Inaction won the day. The final Pooling Project report contained nothing about these interesting, never-pursued questions; only the already widely repeated relation of the baseline “traditional” risk factors to coronary risk (AHA Pooling Project 1978). Decades of follow-up were required for some of those issues to be addressed in the individual prospective studies.

It could, indeed, be questioned, as did Kannel, whether pooling was worth the effort to reach this, the project’s “final” conclusion: “.. the Pooling Project results presented here add further to the large body of epidemiologic data demonstrating that the relationships between the three major risk factors and premature atherosclerotic disease meet the criteria of consistency, strength, graded relationship, independence, temporal relationship and predictive capacity. . . [they] also meet the criterion of coherence.
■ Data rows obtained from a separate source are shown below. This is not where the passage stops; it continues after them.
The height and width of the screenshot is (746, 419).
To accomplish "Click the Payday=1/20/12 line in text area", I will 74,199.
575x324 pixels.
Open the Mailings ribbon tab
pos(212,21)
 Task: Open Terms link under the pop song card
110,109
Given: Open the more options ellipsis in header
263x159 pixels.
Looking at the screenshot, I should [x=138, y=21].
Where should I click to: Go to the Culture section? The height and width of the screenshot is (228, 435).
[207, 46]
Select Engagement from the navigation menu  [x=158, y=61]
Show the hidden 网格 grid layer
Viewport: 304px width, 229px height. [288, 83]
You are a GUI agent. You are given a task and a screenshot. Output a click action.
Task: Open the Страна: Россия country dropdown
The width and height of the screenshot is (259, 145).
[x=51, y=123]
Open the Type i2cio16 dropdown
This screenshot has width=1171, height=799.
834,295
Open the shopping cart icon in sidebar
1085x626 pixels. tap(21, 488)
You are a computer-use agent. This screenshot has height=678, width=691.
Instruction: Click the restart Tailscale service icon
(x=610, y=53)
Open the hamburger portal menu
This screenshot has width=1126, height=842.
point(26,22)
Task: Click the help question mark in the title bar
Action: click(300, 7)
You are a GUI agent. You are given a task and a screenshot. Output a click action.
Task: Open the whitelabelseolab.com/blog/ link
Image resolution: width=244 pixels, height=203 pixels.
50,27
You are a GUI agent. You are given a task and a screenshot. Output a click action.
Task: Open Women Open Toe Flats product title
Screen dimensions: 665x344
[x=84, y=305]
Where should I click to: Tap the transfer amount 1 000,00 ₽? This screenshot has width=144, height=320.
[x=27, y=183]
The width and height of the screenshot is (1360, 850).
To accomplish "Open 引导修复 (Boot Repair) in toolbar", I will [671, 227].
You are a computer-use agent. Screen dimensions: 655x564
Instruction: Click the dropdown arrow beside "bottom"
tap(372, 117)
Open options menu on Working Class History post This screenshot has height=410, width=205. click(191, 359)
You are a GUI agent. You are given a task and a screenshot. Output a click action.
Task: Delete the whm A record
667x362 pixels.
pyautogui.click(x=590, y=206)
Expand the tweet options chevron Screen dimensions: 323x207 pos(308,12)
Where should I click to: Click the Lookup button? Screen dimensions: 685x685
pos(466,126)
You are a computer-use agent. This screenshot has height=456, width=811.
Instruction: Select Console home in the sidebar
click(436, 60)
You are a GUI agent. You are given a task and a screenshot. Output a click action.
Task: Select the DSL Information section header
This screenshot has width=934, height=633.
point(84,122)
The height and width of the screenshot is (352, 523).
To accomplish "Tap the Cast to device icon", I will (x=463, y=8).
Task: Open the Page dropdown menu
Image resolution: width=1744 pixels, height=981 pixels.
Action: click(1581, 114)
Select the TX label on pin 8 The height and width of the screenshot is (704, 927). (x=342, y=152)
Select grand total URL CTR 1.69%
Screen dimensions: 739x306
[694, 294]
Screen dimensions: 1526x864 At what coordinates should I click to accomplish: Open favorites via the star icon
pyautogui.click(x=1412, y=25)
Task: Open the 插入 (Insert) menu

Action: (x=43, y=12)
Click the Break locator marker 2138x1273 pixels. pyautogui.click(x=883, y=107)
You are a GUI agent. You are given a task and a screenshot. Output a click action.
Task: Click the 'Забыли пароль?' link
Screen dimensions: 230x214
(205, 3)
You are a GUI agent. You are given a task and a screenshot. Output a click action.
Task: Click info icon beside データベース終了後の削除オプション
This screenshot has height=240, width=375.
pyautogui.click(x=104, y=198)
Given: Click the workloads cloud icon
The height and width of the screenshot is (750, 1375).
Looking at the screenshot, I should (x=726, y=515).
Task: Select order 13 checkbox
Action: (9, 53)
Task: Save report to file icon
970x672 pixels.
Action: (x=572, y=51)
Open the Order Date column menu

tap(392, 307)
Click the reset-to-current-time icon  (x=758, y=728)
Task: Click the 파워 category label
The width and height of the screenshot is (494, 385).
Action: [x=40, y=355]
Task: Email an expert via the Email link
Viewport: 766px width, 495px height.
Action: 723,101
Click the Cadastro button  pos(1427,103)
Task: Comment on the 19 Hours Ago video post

Therefore these relationships are almost certainly cause-and-effect, i.e. etiologic, in nature” (AHA Pooling Project 1978, 266). (Henry Blackburn)

Note

(1)Pooling Group of the American Heart Association: Felix Moore and Fred Epstein Co-P-I; H. Blackburn; J. Chapman; L. Cook; J. Doyle; T. Gordon; W. Kannel; A. Keys, O. Paul; R. Shekelle; P. McNamara; H.L. Taylor.

Sources

American Heart Association Pooling Project Research Group 1978. Relationship of blood pressure, serum cholesterol, smoking habit, relative weight and ECG abnormalities to incidence of major coronary events: Final report of the Pooling Project. Journal of Chronic Diseases 31:201-306.

Pollock, H. and D. E. Krueger, eds. 1960. Epidemiology of cardiovascular diseases methodology: hypertension and arteriosclerosis. Report of a conference, 1959, American Heart Association–National Heart Institute. American Journal of Public Health 50 (Suppl.):1-124.